Task description
Copy word for word the lines of the records from the line with "Where should I click to: Point to the single" up to and including the line with "[x=138, y=158]", leaving out the pictures.

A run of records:
+++
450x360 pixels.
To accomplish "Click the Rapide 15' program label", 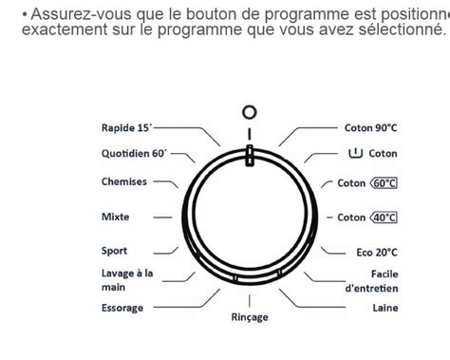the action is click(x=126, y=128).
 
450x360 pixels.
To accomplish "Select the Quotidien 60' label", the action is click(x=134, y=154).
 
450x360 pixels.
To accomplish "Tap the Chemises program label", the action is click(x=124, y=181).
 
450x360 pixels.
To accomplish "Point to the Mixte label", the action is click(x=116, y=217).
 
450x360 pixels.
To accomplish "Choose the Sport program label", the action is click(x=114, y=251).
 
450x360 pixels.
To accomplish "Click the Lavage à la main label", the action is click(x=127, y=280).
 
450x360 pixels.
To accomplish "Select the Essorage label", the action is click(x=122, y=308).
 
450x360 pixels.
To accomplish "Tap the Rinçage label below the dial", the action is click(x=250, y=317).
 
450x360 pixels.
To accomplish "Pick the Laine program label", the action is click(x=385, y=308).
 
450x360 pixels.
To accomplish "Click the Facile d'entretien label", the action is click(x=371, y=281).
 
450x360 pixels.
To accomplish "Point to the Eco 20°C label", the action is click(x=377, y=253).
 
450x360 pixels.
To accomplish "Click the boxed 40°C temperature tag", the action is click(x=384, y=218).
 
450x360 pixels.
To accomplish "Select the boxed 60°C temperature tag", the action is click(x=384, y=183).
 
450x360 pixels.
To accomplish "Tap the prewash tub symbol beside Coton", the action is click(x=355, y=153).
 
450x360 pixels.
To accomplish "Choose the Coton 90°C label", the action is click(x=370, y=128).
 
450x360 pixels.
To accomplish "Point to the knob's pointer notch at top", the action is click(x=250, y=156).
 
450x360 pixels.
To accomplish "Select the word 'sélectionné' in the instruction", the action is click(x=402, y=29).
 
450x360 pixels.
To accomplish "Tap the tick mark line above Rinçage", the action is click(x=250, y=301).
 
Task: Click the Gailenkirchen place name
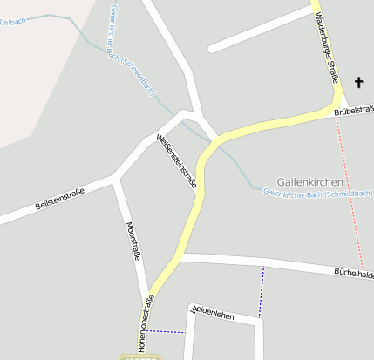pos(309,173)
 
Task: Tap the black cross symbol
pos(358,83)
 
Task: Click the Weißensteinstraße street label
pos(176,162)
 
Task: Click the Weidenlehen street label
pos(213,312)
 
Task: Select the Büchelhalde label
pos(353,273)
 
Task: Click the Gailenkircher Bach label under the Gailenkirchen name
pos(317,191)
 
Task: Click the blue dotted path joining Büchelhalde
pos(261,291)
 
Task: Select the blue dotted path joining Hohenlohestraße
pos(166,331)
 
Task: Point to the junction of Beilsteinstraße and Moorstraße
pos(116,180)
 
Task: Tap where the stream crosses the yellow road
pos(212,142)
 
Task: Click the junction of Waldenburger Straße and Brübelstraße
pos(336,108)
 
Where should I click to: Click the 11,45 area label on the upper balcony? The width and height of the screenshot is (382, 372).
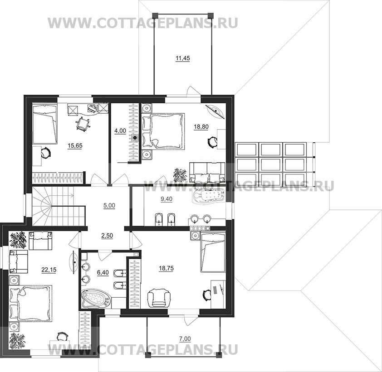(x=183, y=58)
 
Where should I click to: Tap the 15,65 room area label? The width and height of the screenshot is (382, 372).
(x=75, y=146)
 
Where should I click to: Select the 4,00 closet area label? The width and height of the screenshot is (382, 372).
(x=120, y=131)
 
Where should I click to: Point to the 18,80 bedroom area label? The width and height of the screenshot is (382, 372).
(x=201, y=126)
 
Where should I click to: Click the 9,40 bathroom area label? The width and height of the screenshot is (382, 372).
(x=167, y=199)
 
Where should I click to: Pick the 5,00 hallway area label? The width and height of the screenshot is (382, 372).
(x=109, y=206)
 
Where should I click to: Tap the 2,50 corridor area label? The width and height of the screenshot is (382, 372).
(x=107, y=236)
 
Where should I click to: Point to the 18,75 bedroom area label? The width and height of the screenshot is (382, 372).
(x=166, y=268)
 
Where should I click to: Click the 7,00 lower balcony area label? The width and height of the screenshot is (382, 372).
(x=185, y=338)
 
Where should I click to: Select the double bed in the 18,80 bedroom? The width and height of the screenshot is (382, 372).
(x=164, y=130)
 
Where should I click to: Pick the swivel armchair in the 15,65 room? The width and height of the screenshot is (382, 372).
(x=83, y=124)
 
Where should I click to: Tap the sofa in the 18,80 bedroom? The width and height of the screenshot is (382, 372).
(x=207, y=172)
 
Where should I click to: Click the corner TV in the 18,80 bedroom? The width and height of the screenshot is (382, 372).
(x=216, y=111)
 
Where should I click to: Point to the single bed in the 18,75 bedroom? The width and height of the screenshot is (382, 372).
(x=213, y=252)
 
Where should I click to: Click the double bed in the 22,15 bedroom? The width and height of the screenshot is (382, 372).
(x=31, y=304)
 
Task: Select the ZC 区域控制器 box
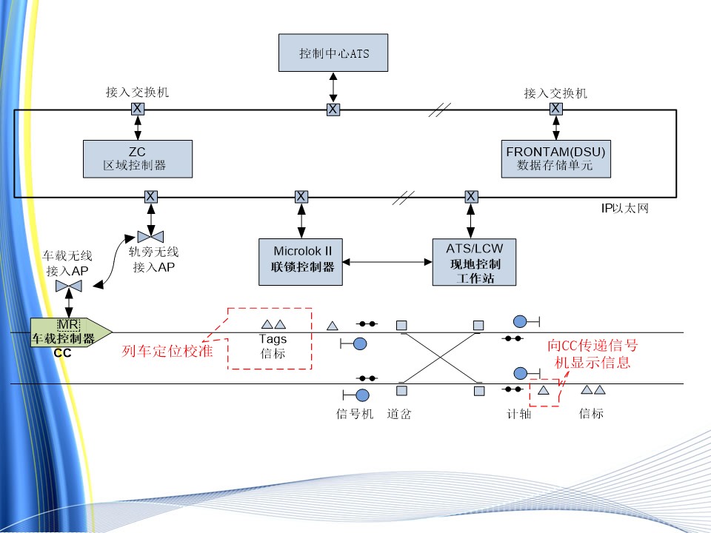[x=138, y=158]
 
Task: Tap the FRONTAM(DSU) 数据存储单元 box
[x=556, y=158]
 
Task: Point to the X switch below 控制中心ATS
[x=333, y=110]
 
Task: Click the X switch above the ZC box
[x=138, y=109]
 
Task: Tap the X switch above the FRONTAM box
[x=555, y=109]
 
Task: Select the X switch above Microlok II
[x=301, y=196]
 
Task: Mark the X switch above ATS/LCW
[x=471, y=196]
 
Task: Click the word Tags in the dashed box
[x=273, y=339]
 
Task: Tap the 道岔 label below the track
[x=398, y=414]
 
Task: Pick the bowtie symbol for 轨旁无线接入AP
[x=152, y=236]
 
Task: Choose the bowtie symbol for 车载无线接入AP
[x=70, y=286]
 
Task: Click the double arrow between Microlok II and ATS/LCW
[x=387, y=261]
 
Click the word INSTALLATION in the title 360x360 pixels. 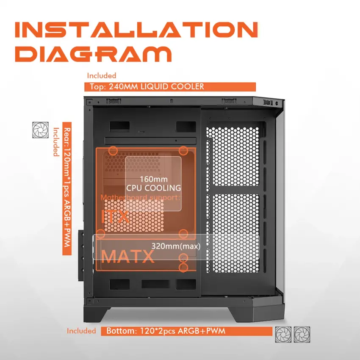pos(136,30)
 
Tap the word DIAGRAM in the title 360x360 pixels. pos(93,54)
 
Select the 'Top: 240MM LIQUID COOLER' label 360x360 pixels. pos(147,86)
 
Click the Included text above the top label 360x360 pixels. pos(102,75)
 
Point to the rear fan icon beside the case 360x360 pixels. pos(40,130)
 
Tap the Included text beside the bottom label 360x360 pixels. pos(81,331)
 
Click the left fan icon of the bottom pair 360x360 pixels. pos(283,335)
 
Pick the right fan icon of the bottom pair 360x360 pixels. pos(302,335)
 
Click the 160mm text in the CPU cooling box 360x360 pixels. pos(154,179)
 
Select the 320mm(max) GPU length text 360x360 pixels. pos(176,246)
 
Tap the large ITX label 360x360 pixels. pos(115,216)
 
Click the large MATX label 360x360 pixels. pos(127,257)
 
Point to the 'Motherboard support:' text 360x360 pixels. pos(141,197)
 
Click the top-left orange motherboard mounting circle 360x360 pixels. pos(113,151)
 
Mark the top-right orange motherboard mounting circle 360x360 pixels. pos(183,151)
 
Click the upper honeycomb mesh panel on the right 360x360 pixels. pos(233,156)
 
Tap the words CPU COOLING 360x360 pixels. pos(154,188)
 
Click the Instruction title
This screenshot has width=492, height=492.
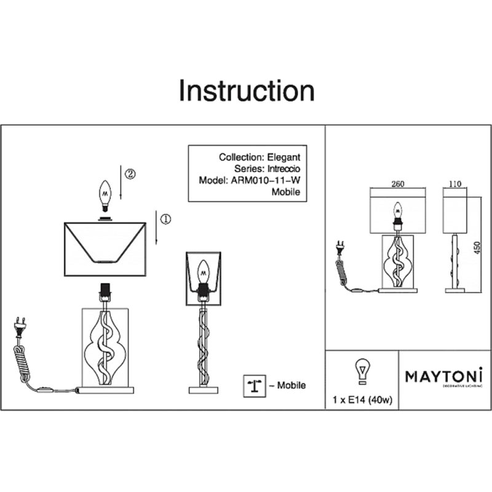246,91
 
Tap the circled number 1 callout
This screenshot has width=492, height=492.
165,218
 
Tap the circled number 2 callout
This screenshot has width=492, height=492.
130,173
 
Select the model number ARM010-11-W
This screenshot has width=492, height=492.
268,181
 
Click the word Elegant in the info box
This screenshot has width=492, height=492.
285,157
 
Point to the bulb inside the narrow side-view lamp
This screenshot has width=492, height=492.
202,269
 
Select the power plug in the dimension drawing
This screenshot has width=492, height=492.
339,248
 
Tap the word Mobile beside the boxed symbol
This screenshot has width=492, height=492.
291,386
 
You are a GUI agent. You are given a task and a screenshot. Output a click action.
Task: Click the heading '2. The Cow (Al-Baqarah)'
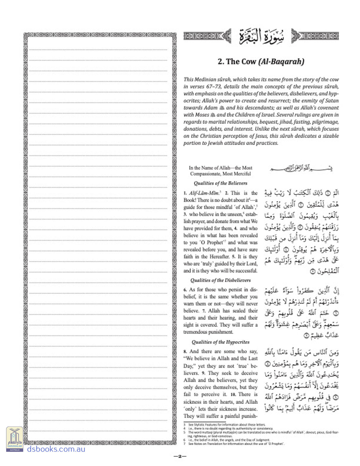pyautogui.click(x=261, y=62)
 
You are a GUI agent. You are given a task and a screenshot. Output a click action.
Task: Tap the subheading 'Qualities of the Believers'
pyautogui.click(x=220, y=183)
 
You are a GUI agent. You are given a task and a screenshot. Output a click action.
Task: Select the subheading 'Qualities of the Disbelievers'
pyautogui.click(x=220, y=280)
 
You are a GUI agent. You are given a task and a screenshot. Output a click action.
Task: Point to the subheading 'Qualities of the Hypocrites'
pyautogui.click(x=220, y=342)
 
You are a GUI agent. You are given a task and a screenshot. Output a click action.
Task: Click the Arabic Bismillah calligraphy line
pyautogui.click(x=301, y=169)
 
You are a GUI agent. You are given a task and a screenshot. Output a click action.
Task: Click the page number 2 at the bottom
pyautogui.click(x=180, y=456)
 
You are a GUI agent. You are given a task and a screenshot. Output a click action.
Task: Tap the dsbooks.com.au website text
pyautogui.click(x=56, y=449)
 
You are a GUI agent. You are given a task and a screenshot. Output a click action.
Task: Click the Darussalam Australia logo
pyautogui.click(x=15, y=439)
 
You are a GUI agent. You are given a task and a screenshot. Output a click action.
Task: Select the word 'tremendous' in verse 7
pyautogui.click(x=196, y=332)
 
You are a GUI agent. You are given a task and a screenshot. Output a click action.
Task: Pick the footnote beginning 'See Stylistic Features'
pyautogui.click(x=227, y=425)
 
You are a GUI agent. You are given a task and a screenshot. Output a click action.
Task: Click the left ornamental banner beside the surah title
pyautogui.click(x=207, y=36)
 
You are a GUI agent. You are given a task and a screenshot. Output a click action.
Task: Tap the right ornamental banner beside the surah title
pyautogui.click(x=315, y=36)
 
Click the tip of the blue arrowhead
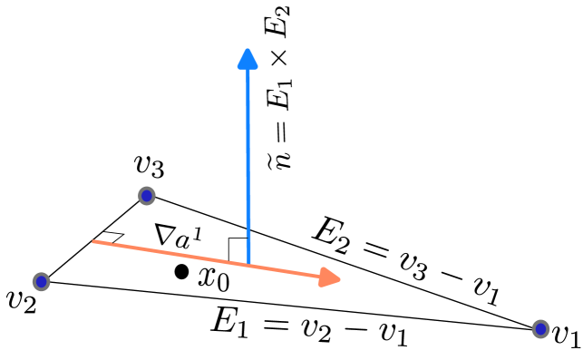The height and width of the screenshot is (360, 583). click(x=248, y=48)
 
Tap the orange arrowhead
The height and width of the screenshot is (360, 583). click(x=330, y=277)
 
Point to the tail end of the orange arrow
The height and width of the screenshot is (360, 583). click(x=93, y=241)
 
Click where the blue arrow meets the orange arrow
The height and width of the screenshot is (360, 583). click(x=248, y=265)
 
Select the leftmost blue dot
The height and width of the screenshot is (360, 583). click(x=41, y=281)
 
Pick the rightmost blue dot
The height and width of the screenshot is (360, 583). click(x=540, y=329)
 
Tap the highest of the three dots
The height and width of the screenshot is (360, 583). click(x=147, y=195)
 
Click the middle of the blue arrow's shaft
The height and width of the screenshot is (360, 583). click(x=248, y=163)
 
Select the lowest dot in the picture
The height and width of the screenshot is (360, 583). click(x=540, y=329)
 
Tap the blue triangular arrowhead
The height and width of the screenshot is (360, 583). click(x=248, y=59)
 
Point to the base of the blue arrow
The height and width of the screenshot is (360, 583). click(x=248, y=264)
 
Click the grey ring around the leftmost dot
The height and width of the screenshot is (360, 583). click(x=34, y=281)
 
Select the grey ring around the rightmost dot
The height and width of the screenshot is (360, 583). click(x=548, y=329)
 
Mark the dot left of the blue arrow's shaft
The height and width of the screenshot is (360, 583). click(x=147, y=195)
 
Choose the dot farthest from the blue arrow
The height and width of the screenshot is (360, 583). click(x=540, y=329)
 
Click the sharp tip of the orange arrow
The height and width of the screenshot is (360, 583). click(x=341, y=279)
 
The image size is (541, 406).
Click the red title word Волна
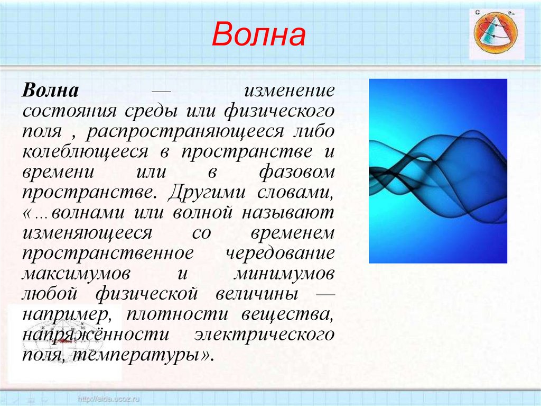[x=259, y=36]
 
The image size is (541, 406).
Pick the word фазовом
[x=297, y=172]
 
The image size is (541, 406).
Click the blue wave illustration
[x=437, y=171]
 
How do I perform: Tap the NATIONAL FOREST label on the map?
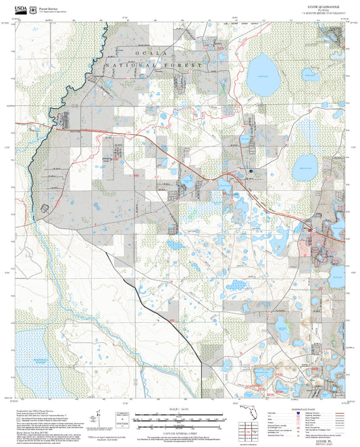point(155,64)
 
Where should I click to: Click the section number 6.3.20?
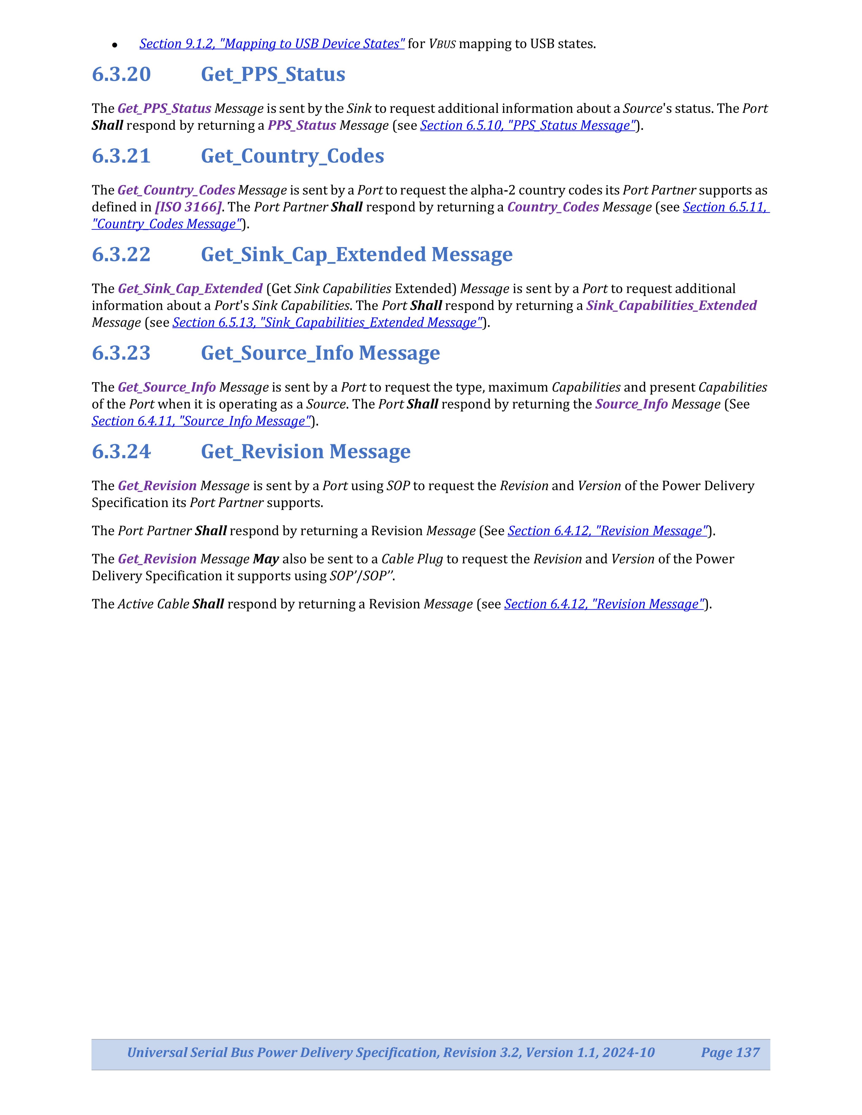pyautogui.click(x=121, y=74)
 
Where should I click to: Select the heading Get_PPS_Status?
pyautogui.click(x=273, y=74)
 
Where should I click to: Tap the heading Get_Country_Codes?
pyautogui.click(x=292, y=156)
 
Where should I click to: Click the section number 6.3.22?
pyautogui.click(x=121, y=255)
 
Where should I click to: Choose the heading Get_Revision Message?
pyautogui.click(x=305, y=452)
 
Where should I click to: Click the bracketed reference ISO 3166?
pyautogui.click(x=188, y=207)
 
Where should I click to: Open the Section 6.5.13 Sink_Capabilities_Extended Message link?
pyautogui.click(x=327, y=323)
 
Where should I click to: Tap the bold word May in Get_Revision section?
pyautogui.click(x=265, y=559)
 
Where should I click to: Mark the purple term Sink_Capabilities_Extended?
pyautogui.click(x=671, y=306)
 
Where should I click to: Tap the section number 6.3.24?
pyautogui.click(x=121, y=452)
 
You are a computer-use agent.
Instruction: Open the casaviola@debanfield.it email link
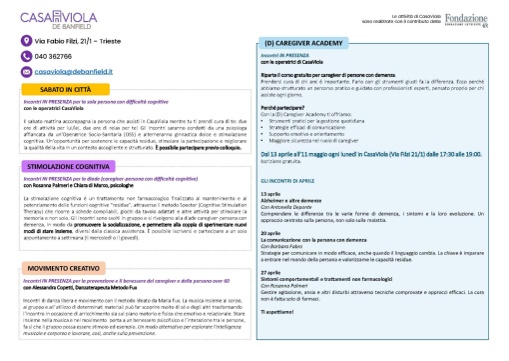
+++
Exercise result
Where should I click to: Point to the single bed in the 18,75 bedroom? The width and height of the screenshot is (382, 372).
(x=213, y=252)
 
Where should I click to: Click the double bed in the 22,15 bedroom? The width and height of the screenshot is (382, 372).
(x=31, y=304)
 
Task: Select the ZC 区域控制器 box
[x=138, y=158]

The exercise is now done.